_REQUIRED WORK_. Copy out the material below without changes, from its first line through the line that contains "[x=39, y=24]".

-- -- --

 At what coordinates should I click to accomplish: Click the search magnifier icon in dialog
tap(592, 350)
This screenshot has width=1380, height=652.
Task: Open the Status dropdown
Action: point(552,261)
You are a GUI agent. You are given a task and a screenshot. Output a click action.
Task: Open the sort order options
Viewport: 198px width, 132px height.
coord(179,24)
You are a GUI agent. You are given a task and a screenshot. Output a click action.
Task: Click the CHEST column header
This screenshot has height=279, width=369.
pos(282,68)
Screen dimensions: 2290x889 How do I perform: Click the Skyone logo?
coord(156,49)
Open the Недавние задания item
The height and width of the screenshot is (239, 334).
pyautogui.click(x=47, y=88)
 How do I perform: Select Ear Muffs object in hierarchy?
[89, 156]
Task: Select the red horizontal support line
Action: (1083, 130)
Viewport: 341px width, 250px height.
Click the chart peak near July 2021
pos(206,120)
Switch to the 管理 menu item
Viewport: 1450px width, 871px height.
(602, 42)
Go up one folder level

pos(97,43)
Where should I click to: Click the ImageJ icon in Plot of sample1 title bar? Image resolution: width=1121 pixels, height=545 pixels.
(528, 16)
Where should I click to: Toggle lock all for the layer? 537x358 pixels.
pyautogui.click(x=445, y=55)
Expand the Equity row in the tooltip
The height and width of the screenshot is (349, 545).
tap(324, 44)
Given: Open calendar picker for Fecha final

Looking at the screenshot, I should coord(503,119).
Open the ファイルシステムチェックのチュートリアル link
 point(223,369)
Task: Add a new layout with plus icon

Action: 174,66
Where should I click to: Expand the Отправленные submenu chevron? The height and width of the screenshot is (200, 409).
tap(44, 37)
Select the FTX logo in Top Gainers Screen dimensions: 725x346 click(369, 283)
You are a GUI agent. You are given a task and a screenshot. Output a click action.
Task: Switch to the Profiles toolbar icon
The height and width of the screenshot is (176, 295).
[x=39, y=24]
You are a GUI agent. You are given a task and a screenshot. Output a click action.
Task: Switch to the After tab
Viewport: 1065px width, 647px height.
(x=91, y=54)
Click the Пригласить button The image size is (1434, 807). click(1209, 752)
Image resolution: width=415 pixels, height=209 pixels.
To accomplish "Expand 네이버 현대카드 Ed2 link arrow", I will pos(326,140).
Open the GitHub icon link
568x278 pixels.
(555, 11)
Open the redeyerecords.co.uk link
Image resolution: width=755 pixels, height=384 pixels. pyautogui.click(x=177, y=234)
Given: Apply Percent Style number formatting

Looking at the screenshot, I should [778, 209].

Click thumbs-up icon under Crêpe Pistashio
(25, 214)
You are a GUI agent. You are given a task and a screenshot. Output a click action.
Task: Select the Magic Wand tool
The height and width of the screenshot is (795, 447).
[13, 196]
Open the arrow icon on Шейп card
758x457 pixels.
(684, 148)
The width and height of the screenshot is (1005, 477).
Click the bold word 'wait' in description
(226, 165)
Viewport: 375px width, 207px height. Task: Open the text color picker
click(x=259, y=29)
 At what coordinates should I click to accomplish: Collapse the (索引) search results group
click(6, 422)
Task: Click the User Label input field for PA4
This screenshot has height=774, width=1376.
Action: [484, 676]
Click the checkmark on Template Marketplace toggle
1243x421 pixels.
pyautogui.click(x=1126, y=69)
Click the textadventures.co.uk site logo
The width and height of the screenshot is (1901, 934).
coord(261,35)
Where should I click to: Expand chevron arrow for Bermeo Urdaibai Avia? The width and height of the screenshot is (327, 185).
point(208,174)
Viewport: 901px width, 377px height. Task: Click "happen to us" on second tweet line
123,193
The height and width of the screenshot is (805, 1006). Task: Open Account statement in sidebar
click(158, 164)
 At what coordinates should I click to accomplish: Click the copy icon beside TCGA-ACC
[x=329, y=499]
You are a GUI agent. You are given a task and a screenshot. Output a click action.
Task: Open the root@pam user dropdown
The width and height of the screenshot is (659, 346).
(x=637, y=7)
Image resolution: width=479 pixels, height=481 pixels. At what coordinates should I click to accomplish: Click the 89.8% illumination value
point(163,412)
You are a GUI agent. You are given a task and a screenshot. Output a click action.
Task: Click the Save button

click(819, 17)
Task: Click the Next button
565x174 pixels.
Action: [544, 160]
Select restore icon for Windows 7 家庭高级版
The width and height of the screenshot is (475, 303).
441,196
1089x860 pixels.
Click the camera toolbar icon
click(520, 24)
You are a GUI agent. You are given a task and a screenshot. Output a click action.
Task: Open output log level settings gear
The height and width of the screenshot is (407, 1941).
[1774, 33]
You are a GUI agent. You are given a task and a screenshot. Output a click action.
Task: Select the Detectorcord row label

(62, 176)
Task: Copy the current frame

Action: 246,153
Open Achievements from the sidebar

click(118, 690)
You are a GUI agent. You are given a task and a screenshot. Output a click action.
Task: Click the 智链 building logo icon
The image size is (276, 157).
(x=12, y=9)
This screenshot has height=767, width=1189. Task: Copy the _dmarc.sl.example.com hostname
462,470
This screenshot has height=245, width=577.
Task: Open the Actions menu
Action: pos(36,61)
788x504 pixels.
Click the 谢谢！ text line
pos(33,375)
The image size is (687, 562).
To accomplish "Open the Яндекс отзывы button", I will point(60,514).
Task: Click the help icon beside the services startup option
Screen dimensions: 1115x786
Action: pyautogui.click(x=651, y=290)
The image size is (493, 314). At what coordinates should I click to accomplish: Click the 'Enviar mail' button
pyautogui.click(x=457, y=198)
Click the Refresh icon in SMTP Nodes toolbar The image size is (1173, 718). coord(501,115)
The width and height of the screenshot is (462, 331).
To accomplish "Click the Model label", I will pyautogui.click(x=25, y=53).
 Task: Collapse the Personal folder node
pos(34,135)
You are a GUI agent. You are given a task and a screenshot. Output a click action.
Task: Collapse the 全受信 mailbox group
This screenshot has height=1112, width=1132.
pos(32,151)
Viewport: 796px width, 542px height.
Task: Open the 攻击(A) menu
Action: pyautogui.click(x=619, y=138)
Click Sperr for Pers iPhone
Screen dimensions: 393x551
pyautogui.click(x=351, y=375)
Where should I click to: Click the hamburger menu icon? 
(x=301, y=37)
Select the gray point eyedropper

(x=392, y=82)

-- -- --

_COMPLETE RESPONSE_.
 At what coordinates should I click to accomplish: Click the search magnifier icon in dialog
tap(592, 350)
This screenshot has width=1380, height=652.
Task: Open the Status dropdown
Action: point(552,261)
You are a GUI agent. You are given a task and a screenshot. Output a click action.
Task: Open the sort order options
Viewport: 198px width, 132px height.
coord(179,24)
You are a GUI agent. You are given a task and a screenshot. Output a click action.
Task: Click the CHEST column header
This screenshot has height=279, width=369.
pos(282,68)
Screen dimensions: 2290x889 How do I perform: Click the Skyone logo?
coord(156,49)
Open the Недавние задания item
The height and width of the screenshot is (239, 334).
pyautogui.click(x=47, y=88)
 How do I perform: Select Ear Muffs object in hierarchy?
[89, 156]
Task: Select the red horizontal support line
Action: (1083, 130)
Viewport: 341px width, 250px height.
Click the chart peak near July 2021
pos(206,120)
Switch to the 管理 menu item
Viewport: 1450px width, 871px height.
(602, 42)
Go up one folder level

pos(97,43)
Where should I click to: Click the ImageJ icon in Plot of sample1 title bar? Image resolution: width=1121 pixels, height=545 pixels.
(528, 16)
Where should I click to: Toggle lock all for the layer? 537x358 pixels.
pyautogui.click(x=445, y=55)
Expand the Equity row in the tooltip
The height and width of the screenshot is (349, 545).
tap(324, 44)
Given: Open calendar picker for Fecha final

Looking at the screenshot, I should coord(503,119).
Open the ファイルシステムチェックのチュートリアル link
 point(223,369)
Task: Add a new layout with plus icon

Action: 174,66
Where should I click to: Expand the Отправленные submenu chevron? The height and width of the screenshot is (200, 409).
tap(44, 37)
Select the FTX logo in Top Gainers Screen dimensions: 725x346 click(369, 283)
You are a GUI agent. You are given a task and a screenshot. Output a click action.
Task: Switch to the Profiles toolbar icon
The height and width of the screenshot is (176, 295).
[x=39, y=24]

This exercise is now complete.